YOUR GOAL>
Transcribe the records verbatim, images excluded.

Pixel coordinate grounding data:
○ ○ ○ ○ ○ ○ ○
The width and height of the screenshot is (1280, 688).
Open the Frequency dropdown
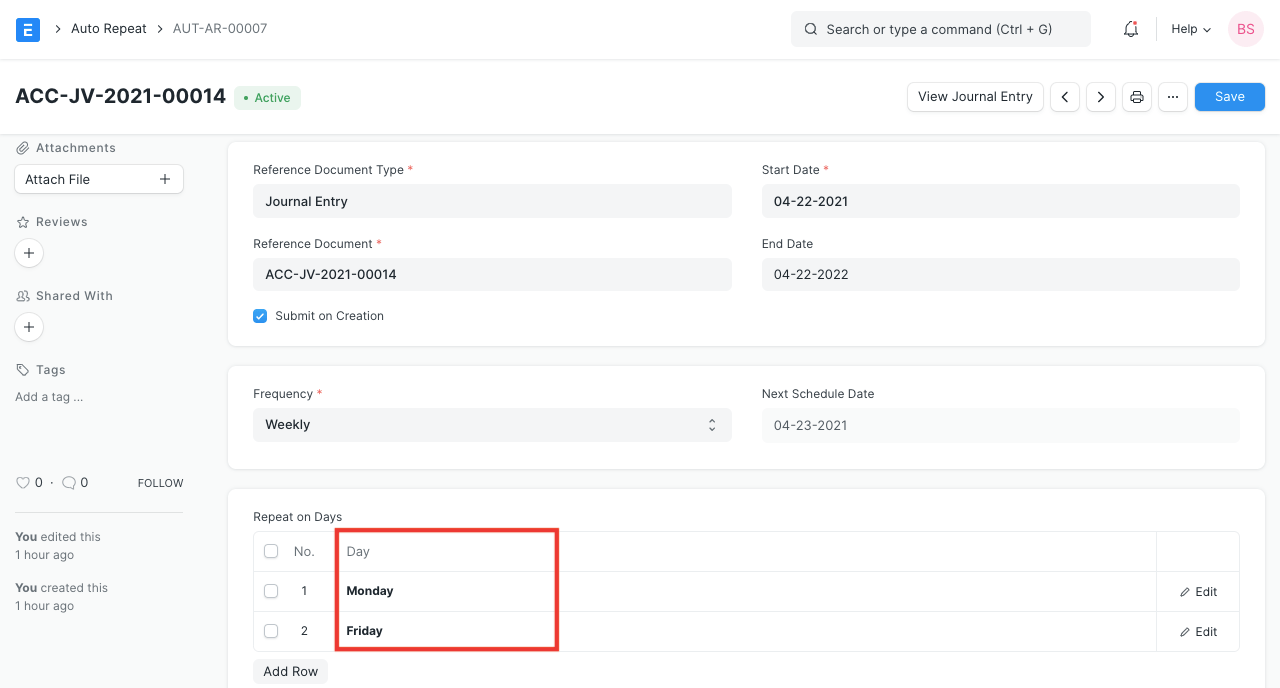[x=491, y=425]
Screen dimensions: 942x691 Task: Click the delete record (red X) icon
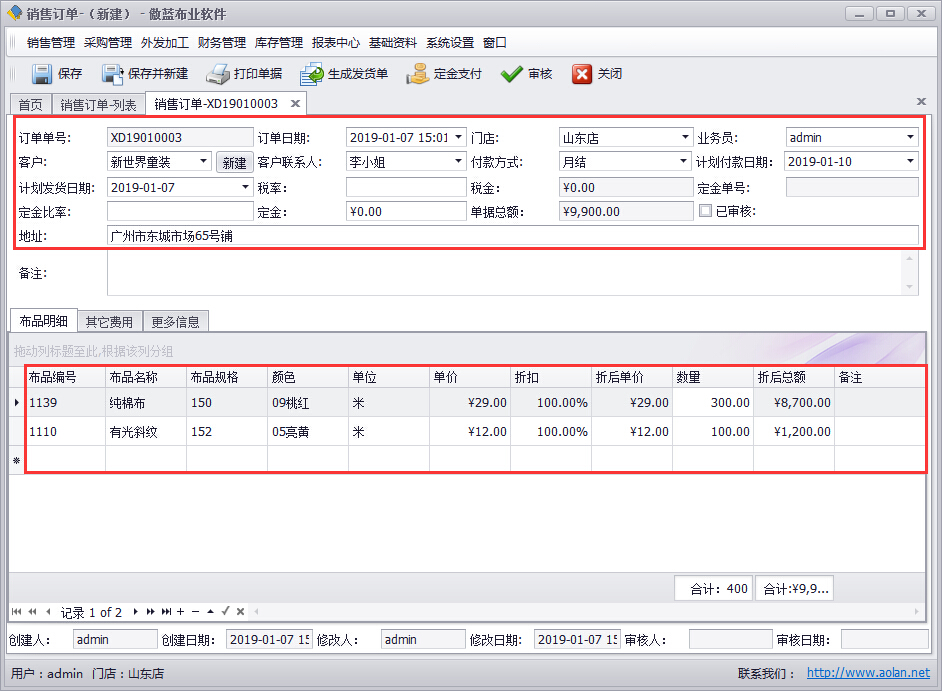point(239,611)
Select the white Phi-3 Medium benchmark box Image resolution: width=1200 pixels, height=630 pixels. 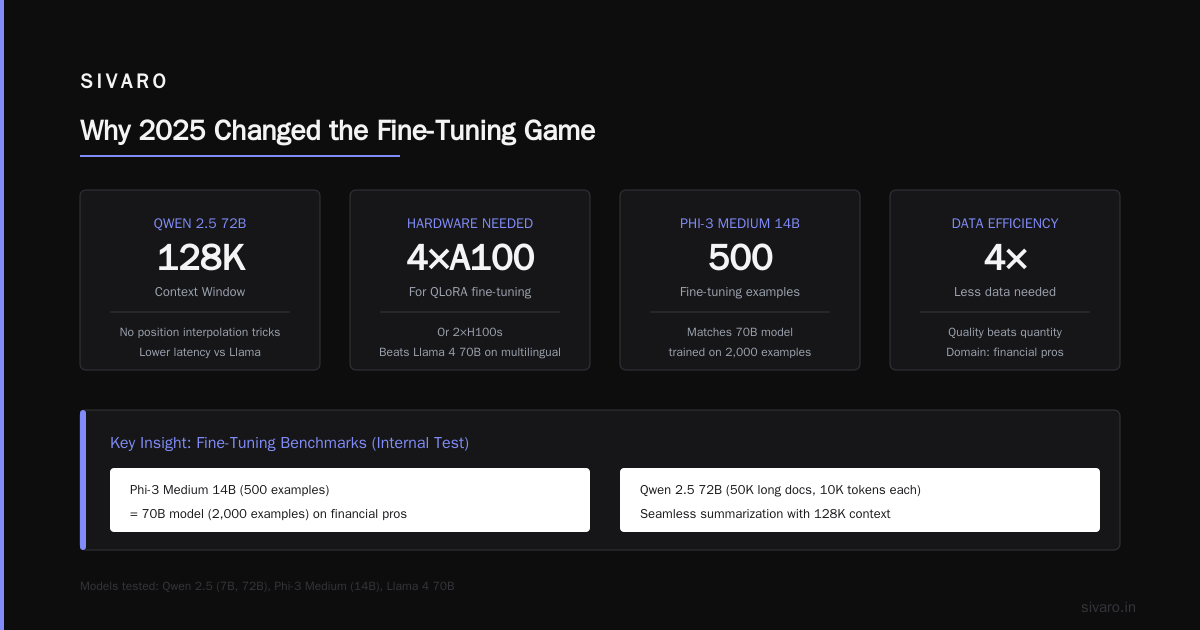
○ ○ ○ ○ ○ ○ ○
YOUR SOLUTION>
The width and height of the screenshot is (1280, 688).
Open the Frequency dropdown
[x=491, y=425]
Screen dimensions: 942x691 Task: Click the delete record (red X) icon
point(239,611)
Select the white Phi-3 Medium benchmark box Image resolution: width=1200 pixels, height=630 pixels. 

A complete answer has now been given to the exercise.